Undermethylators don’t generate enough methyl groups to keep certain genes properly “quiet.” In plain English, methyl groups are tiny chemical tags that help regulate which genes speak up and which stay muted — including those that govern the serotonin and dopamine transporters (SERT/DAT). Low methylation can destabilize this balance.
Rather than blocking reuptake with SSRIs, nutrient therapy supports the methylation cycle itself so the brain can re‑establish its own regulation. In clinical practice, Dr. Epstein also evaluates creatine demand and systemic alkalinity, which can materially affect methylation efficiency. The methylation panel helps identify where support is most needed.
2) Overmethylation
Here, methyl tagging is excessive. The goal is not to “add more methyl,” but to gently down‑regulate serotonin and dopamine activity at the gene‑expression level.
Folates are used for their capacity to slow expression on serotonin/dopamine pathways, and Niacin helps metabolize excess methionine — reducing methyl load.
Mechanistically, clinicians discuss both DNA methylation and histone acetylation as the epigenetic switches we are modulating.
3) Copper Overload
When copper is high relative to zinc — or insufficiently bound to ceruloplasmin — the brain tends to convert dopamine → norepinephrine, driving agitation and anxiety.
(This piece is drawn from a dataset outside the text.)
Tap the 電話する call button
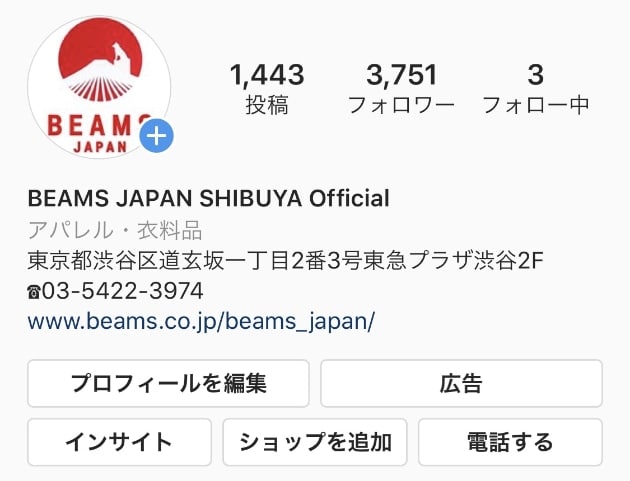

Copper is also a pro‑oxidant.
- Key ratios: Copper/Zinc, Copper/Ceruloplasmin, and total copper.
- Zinc up‑regulates metallothionein and ceruloplasmin, binds free copper, and improves antioxidant defense.
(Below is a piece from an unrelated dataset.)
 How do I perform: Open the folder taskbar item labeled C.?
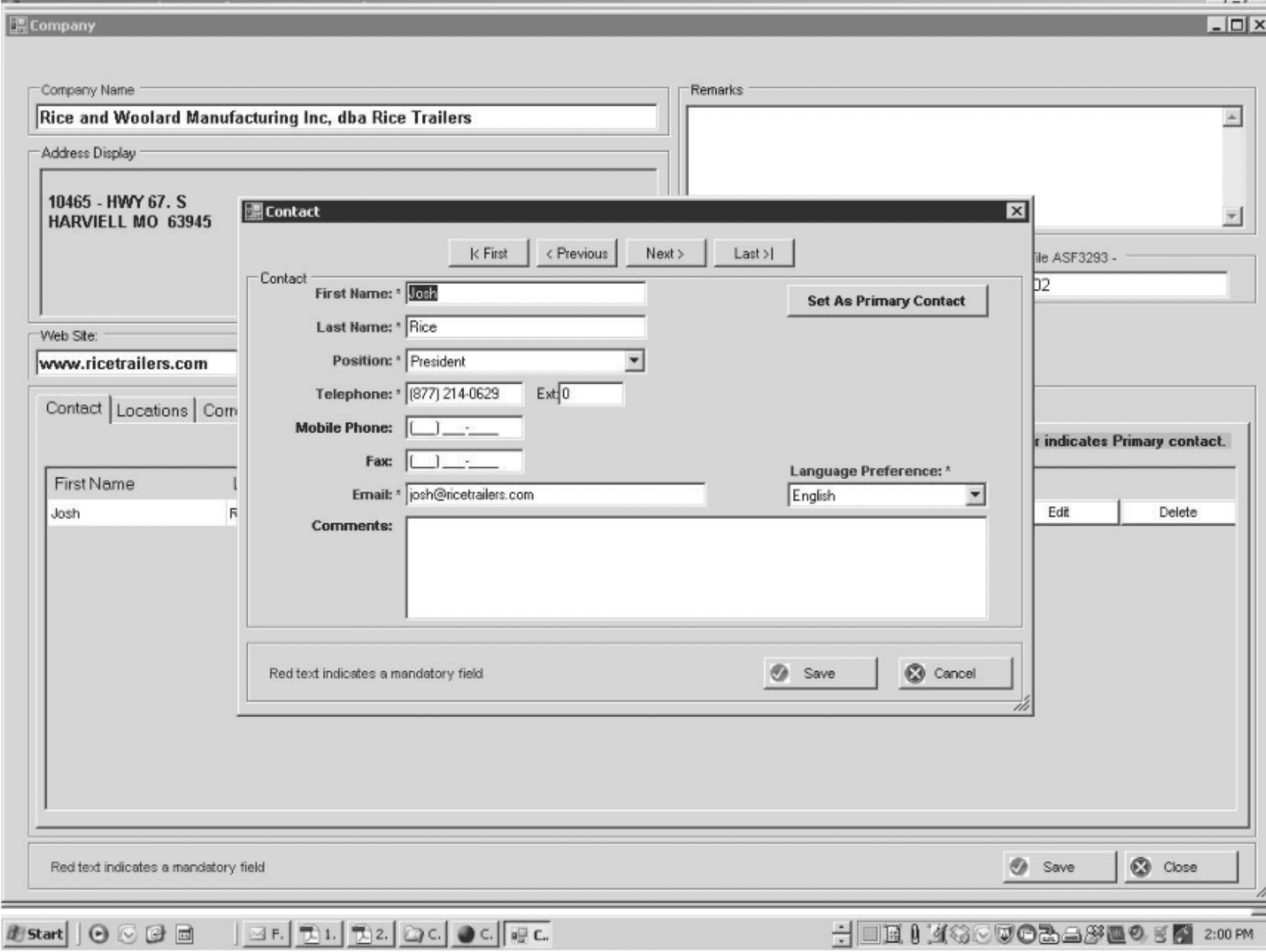tap(423, 934)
Correcting copper excess supports cognition and can help protect against neurodegeneration over time.
4) Pyrrole Disorder (Pyroluria)
Due to a heme‑synthesis error, excess kryptopyrroles bind and deplete zinc and vitamin B6. The result is stress intolerance, mood lability, inflammation, poor dream recall — and often school performance issues in youth.
Treatment is typically lifelong yet highly responsive with consistent zinc, B6/P5P, and appropriate antioxidants.
5) Toxic Overload
Detox capacity is impaired when methylation falters. Labs often show elevated SAH, high homocysteine, low SAM, and decreased glutathione.
Walsh’s protocol emphasizes optimizing the conversion SAH → HCY (supported by zinc and co‑factors). Dr. Epstein extends this with targeted methylation support (guided by the methylation panel) and attention to areas most depleted, including detox and glutathione regeneration.
Dr. William J. Walsh is the founder of the Walsh Research Institute and a leading figure in nutrient‑based mental health. Across more than 40 years of clinical research and physician education, he has helped establish a practical, lab‑guided approach for addressing mood and behavior through biochemistry. His work emphasizes objective markers, patient education, and targeted nutrient plans that complement or, when appropriate, provide alternatives to medication‑only approaches.